A hand-painted pebble I picked up while (illegally) strolling on a Suffolk beach
How I wish that was true. I actually stumbled upon it while (legally) combing through
David Kobulsz’ Twitter feed. It’s so good though. Even the shape of the stone is perfect - like a thoughtful little heart full of child-like love. Making the sucker-punch on the reverse all the more witty and powerful. Who knows who did it? But if you do know, please point them in my direction, I’ve got briefs that need cracking.
The Burberry Christmas Film
Yes, I know it’s a couple of months old but this film literally took my breath away. The best of the Christmas bunch by a country mile. In fact, it’s among the best brand films I have seen in years. Created by the in-house Burberry team and directed by Megaforce. If I had made this and died in a freak giant hailstorm I would have died, to quote Gene Kelly, with a smile on my face.
The Door of Number 10
This is a genuinely brilliant piece of thinking. So much is communicated with so little. Brilliantly timed too. Just as the Government are doing all they can to divert our eyes toward the numbers of people who have been vaccinated, this pops up brutally reminding us of the shameful number of fatalities and at whose door the responsibility so firmly lies.

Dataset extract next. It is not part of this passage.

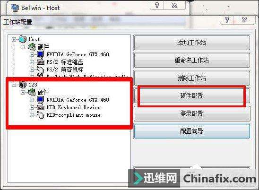Click the 123 workstation computer icon
This screenshot has height=190, width=259.
[23, 85]
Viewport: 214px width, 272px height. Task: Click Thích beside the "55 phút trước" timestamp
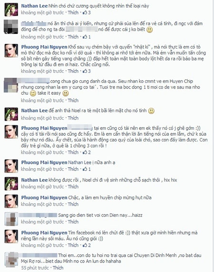[x=58, y=268]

Brewdog Buys a Scottish Estate
The single most impactful consequence of the digitally empowered consumer, for me at least, is the pressure that it has put on brands. At its most simple, it means that every single thing that a brand now does is an advert: Put a fraction more sugar in your burger bun – you’ll get toasted. Try to close a remote banking branch on the quiet – someone will shout about it. Few brands understand this better than Brewdog. Their latest act? To
unload £7.5m on a very large country estate in Scotland (well known for its annual grouse ‘Aflockalypse’) solely for the purpose of planting trees across its thousands of hectares of land and, of course, leaving the grouse to live long and happy lives.

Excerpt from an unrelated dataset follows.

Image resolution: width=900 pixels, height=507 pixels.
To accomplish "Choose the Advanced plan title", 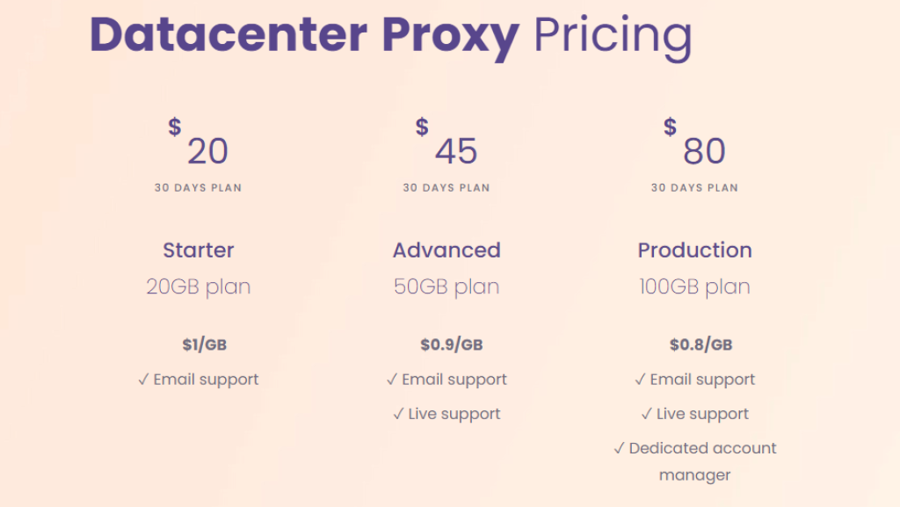I will tap(446, 250).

The BBC’s Lockdown Learning
I genuinely believe that the BBC is the most creative organisation on the planet. Its ability to live, innovate, empathise and create ‘in the now’ is mind-blowing. And its multimedia, multi-touchpoint, multi-access response to home-schooling is the perfect example:
Celebrity Supply Teachers (Gary Lineker teaching Spanish being a personal fave),
Bitesize Daily providing full curriculum learning through years one to nine, parent and teacher support across Twitter and Facebook and a constant stream of Insta and TikTok content for teens. All delivered with what felt like overnight speed. I don’t believe that any other organisation in the world – Amazon, Google, Apple - could have (or would have) delivered anything close.